Vakulchuk Volodymyr Viktorovych, Ph. D. (Tech.), Senior Researcher,  Iron and Steel Institute of Z. I. Nekrasov National Academy of Sciences of Ukraine, Academican Starodubova Square, 1, Dnipro, 49107, Ukraine. ORCID: 0000-0001-7887-2843.  Email: vvvakulchuk@gmail.com

Prokopenko Pavlo Hryhorovych, Chief Metrologist, Iron and Steel Institute of Z. I. Nekrasov National Academy of Sciences of Ukraine, Academican Starodubova Square, 1, Dnipro, 49107, Ukraine. E-mail: ogm-ichm@ukr.net

STUDY OF THE PATTERNS OF OZONE GENERATION USING THE TOP OXYGEN LANCE UNDER VARIOUS TECHNOLOGICAL BLOWING CONDITIONS

Abstract. The basic oxygen furnace process of smelting iron-carbon intermediate product is an important stage in the production of steels of various grades.
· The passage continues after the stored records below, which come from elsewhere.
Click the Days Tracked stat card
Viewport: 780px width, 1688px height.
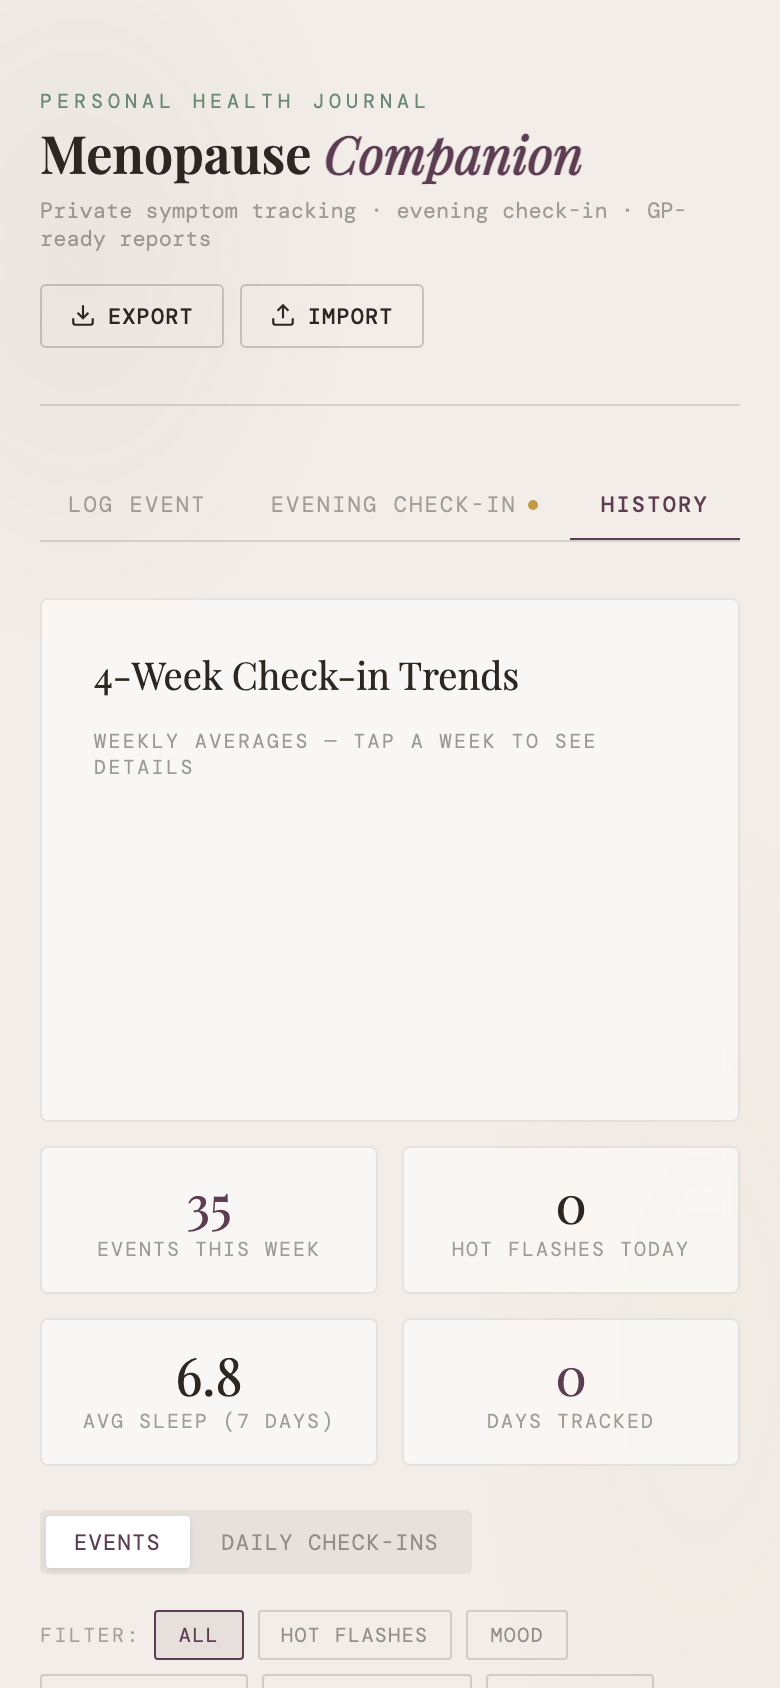[570, 1391]
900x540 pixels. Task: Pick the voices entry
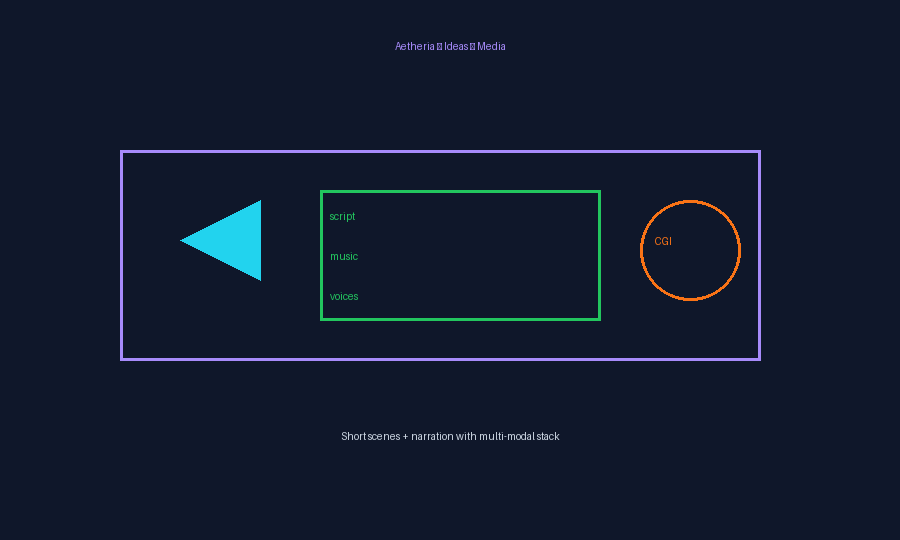tap(344, 297)
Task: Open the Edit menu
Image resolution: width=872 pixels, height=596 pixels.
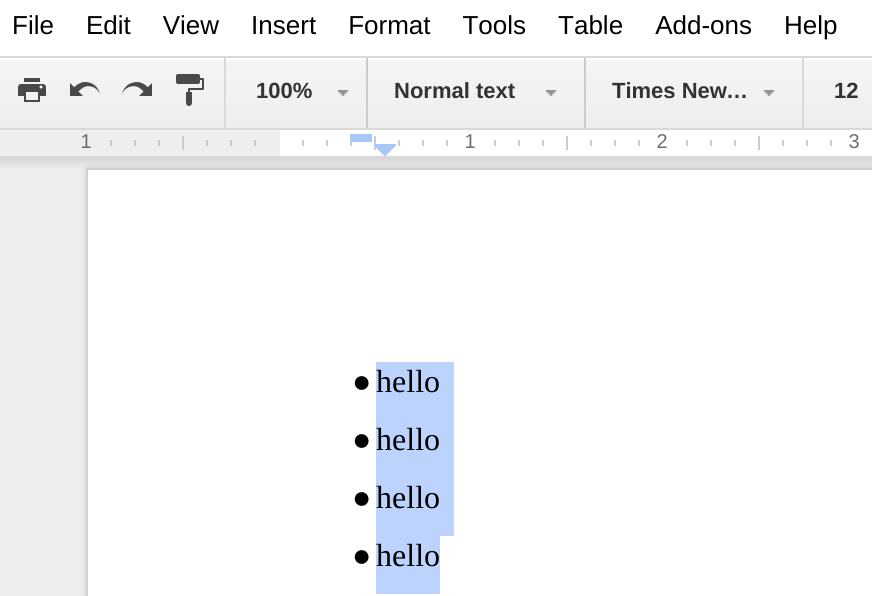Action: [108, 26]
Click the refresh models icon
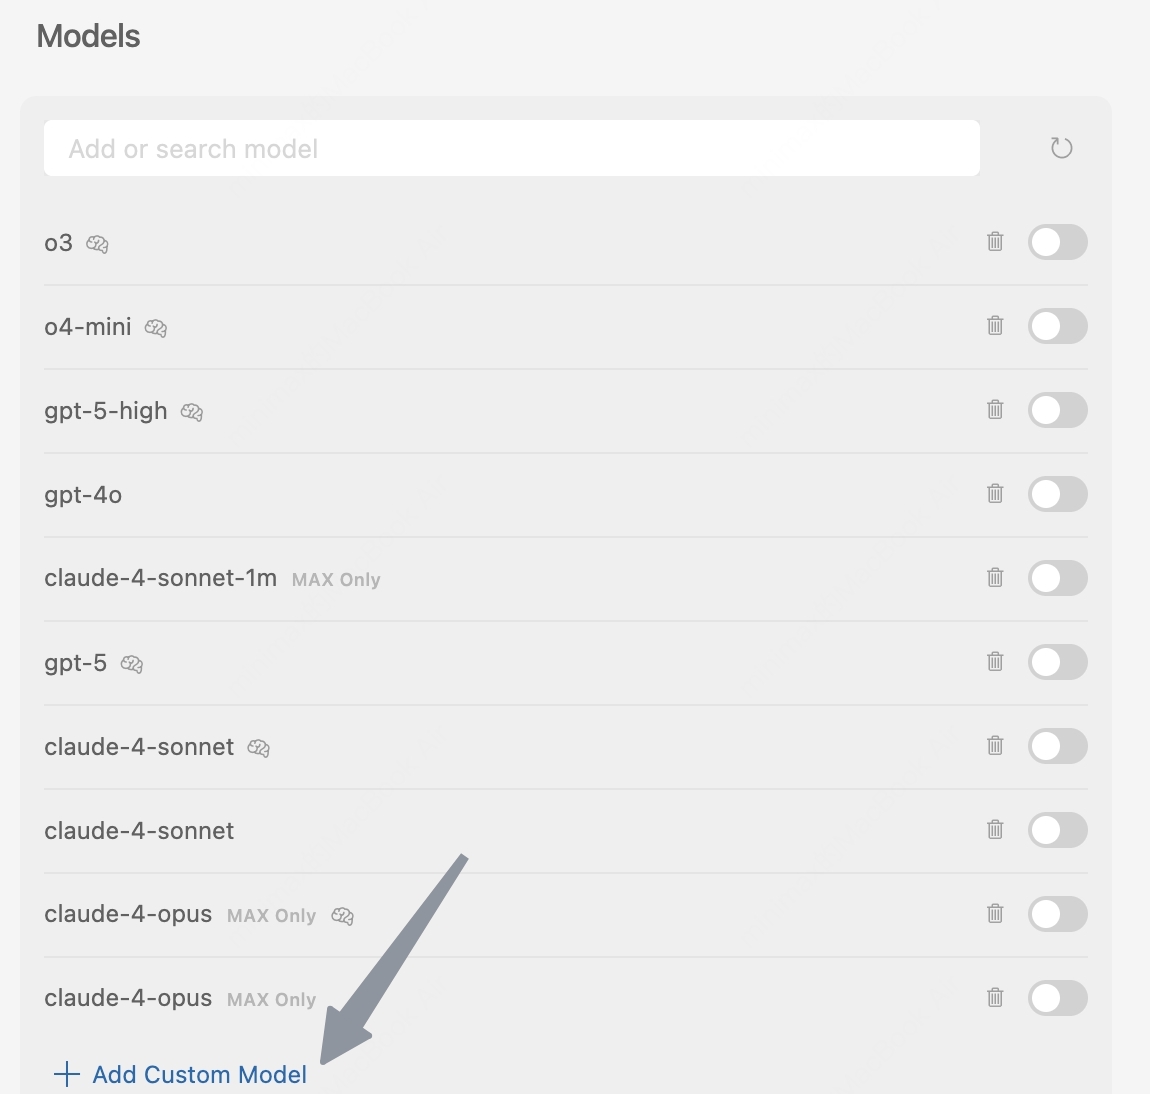This screenshot has width=1150, height=1094. click(x=1061, y=149)
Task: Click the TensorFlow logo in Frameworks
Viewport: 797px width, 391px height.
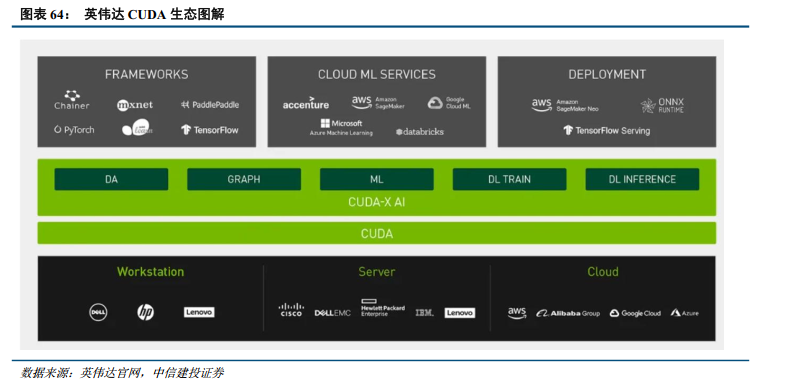Action: [x=209, y=130]
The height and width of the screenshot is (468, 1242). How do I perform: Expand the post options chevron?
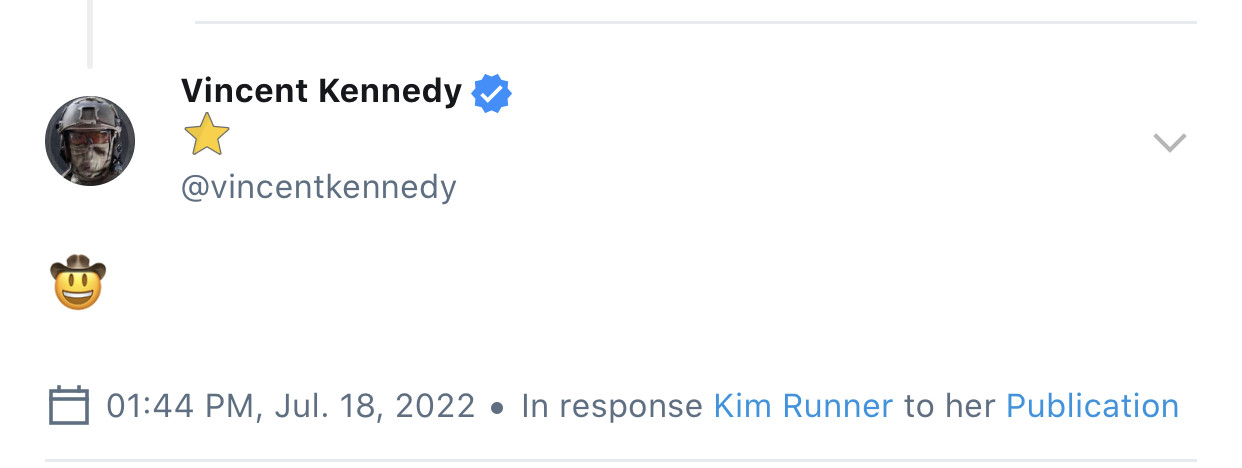[1169, 143]
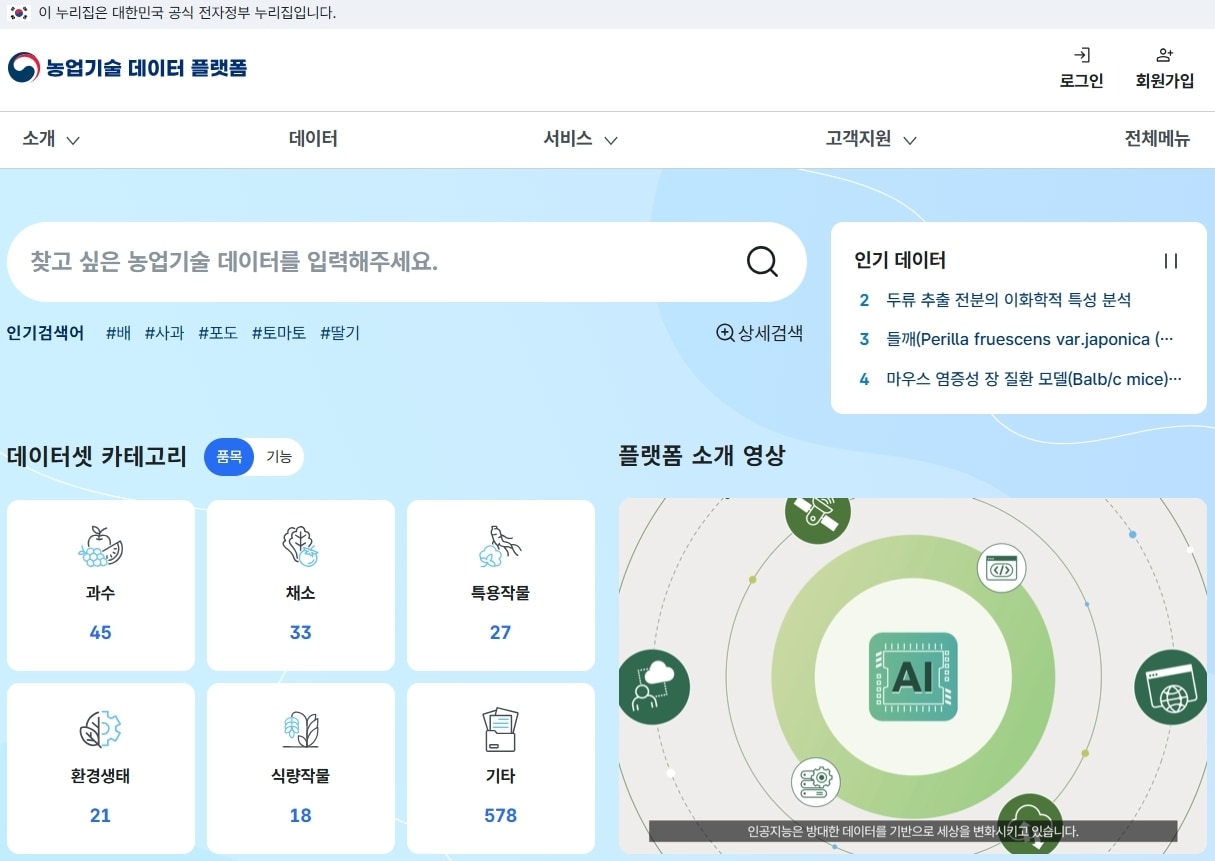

The heart of this process is the top oxygen blowing, which ensures the processing of cast iron into steel. It is largely responsible for the technological and quality indicators of both the process itself and the result – the liquid metal intermediate product. Despite the sufficient time of existence of the process and the different depth of its research, rapid changes in technological and environmental indicators of modernity determine the constantly high relevance of developments that, without significant capital investments, will allow to intensify the converting process without losing other important technological indicators. Among these is the idea of using ozone as an admixture to the main oxygen flow, the molecules of which are more active oxidants. The paper presents the results of a full-scale physical bench study of the features of ozone generation by a high-voltage brush-type electric discharge when blowing through the top oxygen lance with one nozzle depending on the technological parameters of the blowout: the pressure of the blowout gas, the type of insulation on the electrodes, and the length of the discharge gap. The ozone productivity was chosen as the indicator, which was determined at a certain point of the oxygen jet by measuring its concentration using a special gas analyzer. An important feature is that the discharge was created directly at the outlet of the blowout lance to create the largest amount of ozone in the gas flow. Analysis of the obtained research results allowed us to establish that the ozone generation productivity nonlinearly depends on the pressure of the blowout gas and the size of the discharge gap between the electrodes that create the high-voltage discharge. The maxima correspond to a pressure of 0.15 MPa and a discharge gap length of approximately 3 calibers of the blowout nozzle. Also, ceramic insulation has the best ozone generation performance, that probably additionally produces ozone on its surface. The proposed method can be used to activate exchange processes during basic oxygen furnace process.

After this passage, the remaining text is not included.